Yıllar geçmiş ordinaryüs seviyesine gelmiştir. Yalvarıp, kuyruk sallayarak yaptırmayacağı iş yoktur. Keseri hep kendinden yana yontar. Diğer insanların ne yaşadıklarının bir önemi yoktur. O dünyanın merkezindedir ve herkes etrafında pervane olmalıdır. İlkesi, kişiliği, onuru yoktur. Yeter ki işleri yolunda gitsin de insanlar onu kişiliksiz olarak görsünler. Hiç bir sakınca görmez.
Yaşlandığında, bir eli yağda, bir eli balda yaşam sürdüğü için kendisi ile gurur duyar.

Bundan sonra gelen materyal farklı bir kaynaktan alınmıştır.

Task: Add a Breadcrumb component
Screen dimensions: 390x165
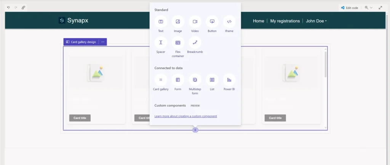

Bütün emsalleri ölmüş, kendisi kıran artığı misali kalmıştır. Uzun yaşamış olması ile de gurur duyar. Yalvara yakara (eşi yaşıyorsa) kendisine baktırmayı becerir. Çocuklarına yalvarıp, kendisine acındırarak baktırır. Onlar bıkmışsa çevresindeki insanları etrafında pervane eder. Böylece yaşlılık günlerini de mutlu bir şekilde geçirir. Olmaz da, var sayalım ki hayırsız çıkan evlatları onu huzur evine verdiler; orada bulunan bütün personele kendisini acındırıp başkalarının hakkını da gasp ederek bakımını dört dörtlük yaptırır.
Artık ölmüştür. Yalvaran dilleri yalvarmaz olur. Azrail beş dakika izin verse, onu dinleyebilse onu da ikna edip ölümsüzlüğe kavuşacaktır ama Azrail bunun burası ne kadar yalvarsa, ne kadar sızlansa dinlemez. Ömründe ilk kez yalnız kalmış, cenazesi şanına uygun gömülememiştir. Kendi cenazesine evlatlarının bile gelmediğini gören ruhu acı içinde kıvranırken kimsesizler mezarlığına iki belediye işçisinin kürek sesleri arasına gömülür. Yine yalvarır, bizden bir şeyler koparır korkusuyla kimse mezarını ziyaret edemez. Zaten de bir önemi kalmamıştır. Onlar mezarına gelse ne, gelmese ne? O bu dünyada güzel bir yaşam sürmüş, her türlü tadı alarak gitmiştir. Gerisinin canı cehennemedir.